1.音声データの伝送とデジタル信号処理
声帯や物質の振動で発生した音声は空気の振動としてマイクに届き、それが電気信号として音声処理装置に入力されます。そして何らかの処理が行われたものが電気信号として出力されて、スピーカーやイヤフォンによって音声が再生されます。これらの一連の流れは次の図のように表すことができます。
音声処理装置では次のような処理が行われます。
①増幅器
マイクロフォンからの微少なアナログ電気信号は、オペアンプ(増幅器の電子回路モジュール)によって増幅されてAD変換器に送られます。
②AD変換器
アナログ信号をデジタル処理できるように、デジタル信号に変換します。ADC(アナログデジタル・コンバーター)とも呼ばれます。今回はこの部分を細かく見ていくことになります。
③MPU
MPUはMicro-processing unitの略で、音声信号をデジタル信号処理するプロセッサーです。今回のプロジェクトではRaspberry Pi Zeroがこれに相当します。デジタルフィルターなどにより音質や音量の調整を行います。
④DA変換器
MPUで処理されたデジタル信号を受けて、デジタル値をアナログの電圧値に変換します。DAC(デジタルアナログ・コンバーター)とも呼ばれます。
⑤増幅器
DA変換されたアナログ信号を音声として復元するために、スピーカーやイヤフォンなどを駆動するのに必要な電圧に増幅します。ここでもオペアンプが多用されます。
2.アナログ/デジタル変換の原理
アナログ/デジタル変換(A/D変換)は、図のように標本化、量子化、符号化の手順によってアナログ電気信号をデジタル電気信号に変換します。第8章でI2Sの音声データとPCM(Pulse Code Modulation:パルス符号変調)についてふれましたが、以下の変換プロセスによって音声信号からPCMデータが作成されます。
①標本化
標本化はADコンバーターに入力されたアナログ信号を、一定時間で区切る操作です。下図・左は連続したアナログ信号です。時間経過をいくら細かく区切っても、その時々の電圧値を計測することができます。
標本化では、時間とともに変化するアナログ信号を、その周波数より早い周波数(サンプリング周波数、サンプリングレートと呼びます)を使って分割し、一定間隔だけ保持(サンプルホールド)してそのタイミングごとの値を取り出します。下図・右にその状況を示します。こうすることで、連続したアナログ信号は時間軸で分割された「離散信号」に変わります。

——

— 練習問題 —
1. 音声のデジタル信号処理に関する課題文のうち、「2.アナログ/デジタル変換の原理」から「た「離散信号」に変わります。」までを、「サンプリング周波数」を「標本化周波数」に改めて書き直しなさい。
2. 音声のデジタル信号処理に関する課題文から、アナログ/デジタル変換を構成する手順をすべて挙げなさい。
3. 音声のデジタル信号処理に関する課題文を、最後の文の後から書き進めなさい。

——

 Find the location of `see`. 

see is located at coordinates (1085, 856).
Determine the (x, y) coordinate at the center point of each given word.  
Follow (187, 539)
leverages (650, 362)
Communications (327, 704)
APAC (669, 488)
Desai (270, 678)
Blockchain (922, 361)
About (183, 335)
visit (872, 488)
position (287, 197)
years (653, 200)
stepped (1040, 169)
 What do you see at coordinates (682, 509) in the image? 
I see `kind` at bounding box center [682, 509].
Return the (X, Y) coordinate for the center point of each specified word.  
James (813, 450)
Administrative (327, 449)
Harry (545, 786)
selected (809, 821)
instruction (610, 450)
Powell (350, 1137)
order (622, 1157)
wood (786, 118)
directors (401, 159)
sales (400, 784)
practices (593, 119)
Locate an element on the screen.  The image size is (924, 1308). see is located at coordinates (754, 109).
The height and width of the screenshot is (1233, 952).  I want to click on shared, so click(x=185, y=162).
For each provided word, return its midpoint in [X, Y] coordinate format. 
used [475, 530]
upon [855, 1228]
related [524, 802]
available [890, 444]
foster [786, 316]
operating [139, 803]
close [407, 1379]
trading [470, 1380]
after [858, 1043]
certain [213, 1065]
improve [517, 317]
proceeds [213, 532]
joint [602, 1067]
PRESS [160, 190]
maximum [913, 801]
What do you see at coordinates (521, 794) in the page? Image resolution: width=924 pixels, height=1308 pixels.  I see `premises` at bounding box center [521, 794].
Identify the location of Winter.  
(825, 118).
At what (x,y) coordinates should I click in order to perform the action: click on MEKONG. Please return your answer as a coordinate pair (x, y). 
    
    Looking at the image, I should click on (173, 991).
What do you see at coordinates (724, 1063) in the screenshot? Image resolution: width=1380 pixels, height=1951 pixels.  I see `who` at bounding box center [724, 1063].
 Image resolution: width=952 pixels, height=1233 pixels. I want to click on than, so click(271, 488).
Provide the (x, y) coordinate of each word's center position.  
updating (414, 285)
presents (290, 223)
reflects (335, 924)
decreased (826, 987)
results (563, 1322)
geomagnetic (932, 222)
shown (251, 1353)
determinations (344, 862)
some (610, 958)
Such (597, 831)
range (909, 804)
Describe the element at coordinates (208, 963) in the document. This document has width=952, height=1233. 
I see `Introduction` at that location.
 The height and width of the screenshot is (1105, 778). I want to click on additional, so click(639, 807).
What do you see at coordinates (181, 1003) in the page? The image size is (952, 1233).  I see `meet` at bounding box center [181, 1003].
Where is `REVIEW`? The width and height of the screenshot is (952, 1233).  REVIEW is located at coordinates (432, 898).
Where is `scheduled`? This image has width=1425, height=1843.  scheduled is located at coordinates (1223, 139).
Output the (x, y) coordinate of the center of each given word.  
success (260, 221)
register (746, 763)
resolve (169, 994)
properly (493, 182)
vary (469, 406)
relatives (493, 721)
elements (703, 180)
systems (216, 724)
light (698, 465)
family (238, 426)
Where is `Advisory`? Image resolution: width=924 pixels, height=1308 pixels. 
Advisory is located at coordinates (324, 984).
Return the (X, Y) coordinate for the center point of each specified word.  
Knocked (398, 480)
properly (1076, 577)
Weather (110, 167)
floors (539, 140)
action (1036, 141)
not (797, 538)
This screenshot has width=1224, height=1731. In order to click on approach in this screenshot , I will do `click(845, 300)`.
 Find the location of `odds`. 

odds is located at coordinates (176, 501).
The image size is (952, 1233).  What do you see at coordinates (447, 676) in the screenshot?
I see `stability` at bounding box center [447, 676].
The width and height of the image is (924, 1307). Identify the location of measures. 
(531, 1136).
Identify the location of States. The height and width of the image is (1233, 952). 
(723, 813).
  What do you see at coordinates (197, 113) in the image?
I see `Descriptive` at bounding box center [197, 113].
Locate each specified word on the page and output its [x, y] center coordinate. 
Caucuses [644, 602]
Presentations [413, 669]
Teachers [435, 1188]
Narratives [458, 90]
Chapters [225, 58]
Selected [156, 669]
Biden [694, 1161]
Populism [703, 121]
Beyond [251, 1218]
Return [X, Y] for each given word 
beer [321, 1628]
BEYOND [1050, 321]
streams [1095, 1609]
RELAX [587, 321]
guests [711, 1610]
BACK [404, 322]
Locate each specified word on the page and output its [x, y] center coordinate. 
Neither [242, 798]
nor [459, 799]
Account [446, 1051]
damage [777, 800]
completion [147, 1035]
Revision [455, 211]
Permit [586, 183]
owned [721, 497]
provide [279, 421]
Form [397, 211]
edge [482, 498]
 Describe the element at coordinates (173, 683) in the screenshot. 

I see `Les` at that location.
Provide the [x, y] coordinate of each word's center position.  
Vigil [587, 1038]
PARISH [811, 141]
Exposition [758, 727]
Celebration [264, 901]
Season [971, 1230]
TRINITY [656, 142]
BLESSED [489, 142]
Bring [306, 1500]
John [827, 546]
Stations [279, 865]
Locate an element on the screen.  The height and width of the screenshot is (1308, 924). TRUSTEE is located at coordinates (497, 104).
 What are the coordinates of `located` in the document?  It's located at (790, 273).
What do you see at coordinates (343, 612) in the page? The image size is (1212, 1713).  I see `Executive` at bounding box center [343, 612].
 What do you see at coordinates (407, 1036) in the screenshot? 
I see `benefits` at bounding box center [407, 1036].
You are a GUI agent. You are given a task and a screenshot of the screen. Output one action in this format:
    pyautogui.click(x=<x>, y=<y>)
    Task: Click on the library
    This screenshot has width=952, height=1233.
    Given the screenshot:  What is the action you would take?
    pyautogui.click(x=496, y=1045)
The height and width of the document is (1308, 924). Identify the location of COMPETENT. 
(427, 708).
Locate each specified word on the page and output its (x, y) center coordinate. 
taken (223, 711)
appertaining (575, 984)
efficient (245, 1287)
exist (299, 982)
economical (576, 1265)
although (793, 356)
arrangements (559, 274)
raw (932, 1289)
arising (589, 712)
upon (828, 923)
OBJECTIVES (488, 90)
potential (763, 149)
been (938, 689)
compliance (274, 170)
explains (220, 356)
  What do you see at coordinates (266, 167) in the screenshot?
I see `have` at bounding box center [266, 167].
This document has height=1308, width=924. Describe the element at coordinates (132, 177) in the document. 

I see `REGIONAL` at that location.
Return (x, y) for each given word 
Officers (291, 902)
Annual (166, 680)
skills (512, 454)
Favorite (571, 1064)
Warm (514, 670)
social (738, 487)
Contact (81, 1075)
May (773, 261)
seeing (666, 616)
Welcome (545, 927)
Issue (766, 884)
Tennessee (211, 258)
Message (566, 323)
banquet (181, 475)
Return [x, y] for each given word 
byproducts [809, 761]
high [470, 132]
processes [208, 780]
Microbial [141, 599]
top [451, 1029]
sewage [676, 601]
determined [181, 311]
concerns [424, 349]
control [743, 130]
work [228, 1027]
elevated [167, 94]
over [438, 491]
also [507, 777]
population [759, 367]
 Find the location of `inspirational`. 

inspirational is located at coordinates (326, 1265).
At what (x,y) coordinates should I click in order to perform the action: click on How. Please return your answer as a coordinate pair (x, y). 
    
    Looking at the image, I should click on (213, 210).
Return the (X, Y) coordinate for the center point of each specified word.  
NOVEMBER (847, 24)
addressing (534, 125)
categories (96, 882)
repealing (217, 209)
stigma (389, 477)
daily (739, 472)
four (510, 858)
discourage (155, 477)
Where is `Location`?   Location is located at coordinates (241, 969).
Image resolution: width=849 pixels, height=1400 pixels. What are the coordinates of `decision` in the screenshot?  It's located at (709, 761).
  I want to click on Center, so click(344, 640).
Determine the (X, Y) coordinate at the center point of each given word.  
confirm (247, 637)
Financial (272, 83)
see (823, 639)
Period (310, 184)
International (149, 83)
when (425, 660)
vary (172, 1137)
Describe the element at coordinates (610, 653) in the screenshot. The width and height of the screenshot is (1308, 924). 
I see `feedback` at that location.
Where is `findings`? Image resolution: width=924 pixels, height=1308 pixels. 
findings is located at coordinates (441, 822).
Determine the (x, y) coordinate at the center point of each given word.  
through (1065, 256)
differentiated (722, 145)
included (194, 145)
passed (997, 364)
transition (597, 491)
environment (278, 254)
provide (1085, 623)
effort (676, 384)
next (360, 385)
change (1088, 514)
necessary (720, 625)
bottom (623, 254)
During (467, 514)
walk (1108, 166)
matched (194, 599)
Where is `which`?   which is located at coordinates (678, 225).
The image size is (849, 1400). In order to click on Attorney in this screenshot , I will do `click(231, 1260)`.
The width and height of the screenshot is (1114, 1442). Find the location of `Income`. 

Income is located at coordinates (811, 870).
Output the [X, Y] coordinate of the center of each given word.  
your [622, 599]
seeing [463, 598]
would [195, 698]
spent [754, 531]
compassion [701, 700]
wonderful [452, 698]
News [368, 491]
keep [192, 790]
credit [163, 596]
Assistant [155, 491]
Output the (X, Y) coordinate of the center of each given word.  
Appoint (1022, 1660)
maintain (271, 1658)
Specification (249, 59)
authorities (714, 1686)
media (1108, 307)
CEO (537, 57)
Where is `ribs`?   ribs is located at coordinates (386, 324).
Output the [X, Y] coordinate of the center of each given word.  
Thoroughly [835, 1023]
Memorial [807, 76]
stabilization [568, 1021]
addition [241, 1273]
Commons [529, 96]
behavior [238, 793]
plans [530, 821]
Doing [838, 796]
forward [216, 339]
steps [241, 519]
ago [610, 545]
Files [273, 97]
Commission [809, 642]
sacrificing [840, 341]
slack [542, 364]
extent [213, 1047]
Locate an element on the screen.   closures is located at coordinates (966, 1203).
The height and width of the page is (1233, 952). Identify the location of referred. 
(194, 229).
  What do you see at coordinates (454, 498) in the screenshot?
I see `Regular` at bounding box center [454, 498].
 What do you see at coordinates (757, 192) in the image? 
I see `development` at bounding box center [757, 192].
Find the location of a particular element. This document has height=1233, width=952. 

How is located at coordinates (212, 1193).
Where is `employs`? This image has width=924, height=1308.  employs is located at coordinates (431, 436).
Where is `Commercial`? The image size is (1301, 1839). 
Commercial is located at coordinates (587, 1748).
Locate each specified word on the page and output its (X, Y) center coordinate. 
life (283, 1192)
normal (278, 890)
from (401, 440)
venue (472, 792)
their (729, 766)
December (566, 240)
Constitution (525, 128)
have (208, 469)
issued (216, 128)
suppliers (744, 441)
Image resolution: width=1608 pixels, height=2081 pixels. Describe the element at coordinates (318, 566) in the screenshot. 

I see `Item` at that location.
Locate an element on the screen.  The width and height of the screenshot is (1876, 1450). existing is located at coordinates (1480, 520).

——

— 解答 —
1.
2.アナログ/デジタル変換の原理
アナログ/デジタル変換(A/D変換)は、図のように標本化、量子化、符号化の手順によってアナログ電気信号をデジタル電気信号に変換します。第8章でI2Sの音声データとPCM(Pulse Code Modulation:パルス符号変調)についてふれましたが、以下の変換プロセスによって音声信号からPCMデータが作成されます。
①標本化
標本化はADコンバーターに入力されたアナログ信号を、一定時間で区切る操作です。下図・左は連続したアナログ信号です。時間経過をいくら細かく区切っても、その時々の電圧値を計測することができます。
標本化では、時間とともに変化するアナログ信号を、その周波数より早い周波数(標本化周波数、サンプリングレートと呼びます)を使って分割し、一定間隔だけ保持(サンプルホールド)してそのタイミングごとの値を取り出します。下図・右にその状況を示します。こうすることで、連続したアナログ信号は時間軸で分割された「離散信号」に変わります。

2. 標本化、量子化、符号化

3.
このサンプリング周波数を高くすると、つまりサンプリングレートを大きくすると、変化をより細かく表現できることになります。これには「サンプリング定理」という重要な定理があって、入力信号の波形を正しく標本化するには、入力信号の最大周波数より2倍以上の周波数でおこなう必要があるとされています。この2倍の周波数は「ナイキスト周波数(またはナイキストレート)」と呼ばれます。
ちなみに音楽CDのサンプリング周波数は44.1kHzですが、人間の聴感の最大周波数は20kHz程度ですから余裕をもって設定されていることがわかります。ナイキスト周波数より大幅に高いサンプリング周波数でサンプリングすることをオーバーサンプリングと言い、次で解説する量子化誤差を小さくすることができます。
②量子化
標本化されたデータをデジタル量に変換するのが量子化です。アナログ信号の最大電圧をフルスケールとして、これを何分割するかで分解能(Resolution)が決まります。分割数は二進数のビット数で決められ、これを量子化ビット数と呼びます。分解能が高いほど変化を精密に表現できます。先の音楽CDでは16ビットを採用しています。またCDより分解能が高いデジタルオーディオはハイレゾと呼ばれ、通常ではサンプリング周波数が96kHz以上で、24ビット以上の分解能をもっています。
・4ビット: | 2^4 | 16分割 |
・8ビット: | 2^8 | 256分割 |
・16ビット: | 2^16 | 65,536分割 |
・24ビット: | 2^24 | 1,677万分割 |
図のグラフは4ビットのケースで、値を16分割してそれぞれの時点の相対的な値を示しています。
変換された値は少数以下を含む実数値になりますが、デジタル化に先立って近似値の整数に変換します。表の「変換値」と「近似値」に見られるように、この変換(量子化)にともなって誤差が発生します。この量子化誤差は、本来の信号にないランダムノイズと高調波歪み、いわゆる量子化雑音を発生させる原因になります。
③符号化
近似値をグラフにすると右のようになります。
この値を二進数に変換して(表の右列)出力するとデジタル信号(PCMデータ)の出来上がりです。実際には変換回路であるエンコーダーによって処理されます。
量子化雑音のほかに、アナログ信号とデジタル信号を相互変換するときに発生する別の現象があります。サンプリング周波数をfsとするとナイキスト周波数はfs/2ですが、このfs/2を超えた入力信号は帯域内に折り返されます。これは「折り返し(エリアシング:Aliasing)」と呼ばれる現象で、本来は存在しない成分が再生されて折り返し雑音の原因になります。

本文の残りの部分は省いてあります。